:: EXERCISE PROMPT ::
Using the records below, quote only the span that opens with the line containing "Task: Open the Inbox chat bubble icon" and closes with the line containing "Task: Switch to the Очистка меди tab", exactly and inclusively.

:: MATERIALS PROVIDED ::
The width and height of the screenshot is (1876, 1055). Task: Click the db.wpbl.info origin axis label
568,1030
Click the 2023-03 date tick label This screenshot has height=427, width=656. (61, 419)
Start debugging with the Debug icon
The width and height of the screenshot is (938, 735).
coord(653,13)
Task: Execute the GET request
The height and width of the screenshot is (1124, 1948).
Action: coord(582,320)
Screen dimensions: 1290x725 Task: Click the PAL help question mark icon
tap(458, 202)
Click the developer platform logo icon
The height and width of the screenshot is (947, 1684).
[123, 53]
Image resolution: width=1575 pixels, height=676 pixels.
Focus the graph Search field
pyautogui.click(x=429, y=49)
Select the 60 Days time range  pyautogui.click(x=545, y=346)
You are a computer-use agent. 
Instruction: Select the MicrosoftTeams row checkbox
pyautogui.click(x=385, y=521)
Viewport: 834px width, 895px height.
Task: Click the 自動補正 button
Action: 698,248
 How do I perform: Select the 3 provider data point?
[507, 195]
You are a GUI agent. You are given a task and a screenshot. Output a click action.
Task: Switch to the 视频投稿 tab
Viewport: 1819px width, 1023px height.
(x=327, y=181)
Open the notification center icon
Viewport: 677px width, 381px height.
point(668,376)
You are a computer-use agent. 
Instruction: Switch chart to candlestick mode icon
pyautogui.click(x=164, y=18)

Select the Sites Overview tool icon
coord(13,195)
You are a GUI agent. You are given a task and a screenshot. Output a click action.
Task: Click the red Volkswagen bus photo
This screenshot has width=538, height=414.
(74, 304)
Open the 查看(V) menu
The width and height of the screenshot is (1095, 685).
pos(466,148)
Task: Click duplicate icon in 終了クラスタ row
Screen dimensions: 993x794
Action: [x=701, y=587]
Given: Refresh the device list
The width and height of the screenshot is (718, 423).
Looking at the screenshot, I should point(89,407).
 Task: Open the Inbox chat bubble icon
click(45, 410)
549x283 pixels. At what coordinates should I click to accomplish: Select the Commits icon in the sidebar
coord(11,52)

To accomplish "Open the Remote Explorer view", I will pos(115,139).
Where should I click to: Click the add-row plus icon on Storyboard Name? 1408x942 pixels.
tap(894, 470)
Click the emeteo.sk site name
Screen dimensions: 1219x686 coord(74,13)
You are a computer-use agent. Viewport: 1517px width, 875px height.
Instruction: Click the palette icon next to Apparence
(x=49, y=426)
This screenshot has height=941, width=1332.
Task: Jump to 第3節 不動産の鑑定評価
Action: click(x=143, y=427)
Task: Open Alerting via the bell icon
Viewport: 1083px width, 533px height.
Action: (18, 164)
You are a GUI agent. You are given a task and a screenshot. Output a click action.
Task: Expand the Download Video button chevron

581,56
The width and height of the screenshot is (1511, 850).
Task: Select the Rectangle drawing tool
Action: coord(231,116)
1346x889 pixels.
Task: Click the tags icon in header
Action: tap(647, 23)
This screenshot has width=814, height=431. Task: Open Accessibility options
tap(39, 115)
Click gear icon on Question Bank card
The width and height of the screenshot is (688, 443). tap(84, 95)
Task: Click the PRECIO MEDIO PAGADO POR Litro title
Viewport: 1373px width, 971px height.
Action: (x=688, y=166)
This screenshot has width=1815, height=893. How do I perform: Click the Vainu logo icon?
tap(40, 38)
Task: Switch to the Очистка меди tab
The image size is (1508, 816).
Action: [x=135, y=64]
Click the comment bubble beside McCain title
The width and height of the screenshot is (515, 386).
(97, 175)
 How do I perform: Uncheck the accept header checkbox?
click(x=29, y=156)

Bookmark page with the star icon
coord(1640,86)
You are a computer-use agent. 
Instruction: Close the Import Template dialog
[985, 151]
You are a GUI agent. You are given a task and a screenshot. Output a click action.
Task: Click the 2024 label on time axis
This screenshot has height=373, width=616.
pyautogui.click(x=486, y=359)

:: WRITTEN ANSWER ::
 Task: Open the Inbox chat bubble icon
click(45, 410)
549x283 pixels. At what coordinates should I click to accomplish: Select the Commits icon in the sidebar
coord(11,52)

To accomplish "Open the Remote Explorer view", I will pos(115,139).
Where should I click to: Click the add-row plus icon on Storyboard Name? 1408x942 pixels.
tap(894, 470)
Click the emeteo.sk site name
Screen dimensions: 1219x686 coord(74,13)
You are a computer-use agent. Viewport: 1517px width, 875px height.
Instruction: Click the palette icon next to Apparence
(x=49, y=426)
This screenshot has height=941, width=1332.
Task: Jump to 第3節 不動産の鑑定評価
Action: click(x=143, y=427)
Task: Open Alerting via the bell icon
Viewport: 1083px width, 533px height.
Action: (18, 164)
You are a GUI agent. You are given a task and a screenshot. Output a click action.
Task: Expand the Download Video button chevron

581,56
The width and height of the screenshot is (1511, 850).
Task: Select the Rectangle drawing tool
Action: coord(231,116)
1346x889 pixels.
Task: Click the tags icon in header
Action: tap(647, 23)
This screenshot has width=814, height=431. Task: Open Accessibility options
tap(39, 115)
Click gear icon on Question Bank card
The width and height of the screenshot is (688, 443). tap(84, 95)
Task: Click the PRECIO MEDIO PAGADO POR Litro title
Viewport: 1373px width, 971px height.
Action: (x=688, y=166)
This screenshot has width=1815, height=893. How do I perform: Click the Vainu logo icon?
tap(40, 38)
Task: Switch to the Очистка меди tab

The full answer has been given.